Aim of the exercise
Your output should be the line that contains "Given: Select the" and all lines after it in the records, retyped exactly through the last one.

Data shown
BEGIN
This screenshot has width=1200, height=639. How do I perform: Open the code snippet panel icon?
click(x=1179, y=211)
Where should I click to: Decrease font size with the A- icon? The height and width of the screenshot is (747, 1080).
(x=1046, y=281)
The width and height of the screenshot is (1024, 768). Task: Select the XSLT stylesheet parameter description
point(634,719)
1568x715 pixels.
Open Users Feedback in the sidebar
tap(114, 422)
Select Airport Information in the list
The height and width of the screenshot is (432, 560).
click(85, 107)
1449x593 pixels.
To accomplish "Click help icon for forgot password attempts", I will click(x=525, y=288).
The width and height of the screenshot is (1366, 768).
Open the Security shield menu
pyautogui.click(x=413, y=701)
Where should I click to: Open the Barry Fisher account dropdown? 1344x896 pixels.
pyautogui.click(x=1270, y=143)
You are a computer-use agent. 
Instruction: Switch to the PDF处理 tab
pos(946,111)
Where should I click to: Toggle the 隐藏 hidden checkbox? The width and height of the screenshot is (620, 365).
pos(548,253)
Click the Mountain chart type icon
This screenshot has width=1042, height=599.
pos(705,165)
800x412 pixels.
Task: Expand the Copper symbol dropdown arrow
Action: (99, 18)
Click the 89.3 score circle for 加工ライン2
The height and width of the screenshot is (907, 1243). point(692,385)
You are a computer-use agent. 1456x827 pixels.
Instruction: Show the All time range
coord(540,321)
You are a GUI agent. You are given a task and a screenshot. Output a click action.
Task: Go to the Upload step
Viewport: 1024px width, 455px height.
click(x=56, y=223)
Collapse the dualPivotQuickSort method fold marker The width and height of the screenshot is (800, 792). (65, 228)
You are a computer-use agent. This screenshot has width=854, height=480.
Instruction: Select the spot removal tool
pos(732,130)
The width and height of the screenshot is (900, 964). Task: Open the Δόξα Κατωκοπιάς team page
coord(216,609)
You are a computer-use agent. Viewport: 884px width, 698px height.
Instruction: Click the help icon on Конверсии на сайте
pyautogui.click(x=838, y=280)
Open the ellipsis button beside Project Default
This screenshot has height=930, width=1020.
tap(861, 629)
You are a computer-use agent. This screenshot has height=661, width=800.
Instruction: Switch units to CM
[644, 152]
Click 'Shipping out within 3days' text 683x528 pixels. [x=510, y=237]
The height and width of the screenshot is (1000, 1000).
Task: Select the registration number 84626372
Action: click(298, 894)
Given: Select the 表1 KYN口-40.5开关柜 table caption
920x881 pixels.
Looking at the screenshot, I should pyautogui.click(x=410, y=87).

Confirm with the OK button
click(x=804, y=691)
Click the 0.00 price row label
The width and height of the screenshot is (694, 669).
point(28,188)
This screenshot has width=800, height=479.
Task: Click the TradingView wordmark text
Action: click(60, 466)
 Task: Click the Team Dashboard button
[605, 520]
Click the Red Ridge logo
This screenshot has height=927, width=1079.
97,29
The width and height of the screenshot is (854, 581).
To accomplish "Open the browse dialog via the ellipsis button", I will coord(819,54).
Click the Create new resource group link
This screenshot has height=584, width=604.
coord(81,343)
END
Answer space
Given: Select the 表1 KYN口-40.5开关柜 table caption
920x881 pixels.
Looking at the screenshot, I should pyautogui.click(x=410, y=87).

Confirm with the OK button
click(x=804, y=691)
Click the 0.00 price row label
The width and height of the screenshot is (694, 669).
point(28,188)
This screenshot has width=800, height=479.
Task: Click the TradingView wordmark text
Action: click(60, 466)
 Task: Click the Team Dashboard button
[605, 520]
Click the Red Ridge logo
This screenshot has height=927, width=1079.
97,29
The width and height of the screenshot is (854, 581).
To accomplish "Open the browse dialog via the ellipsis button", I will coord(819,54).
Click the Create new resource group link
This screenshot has height=584, width=604.
coord(81,343)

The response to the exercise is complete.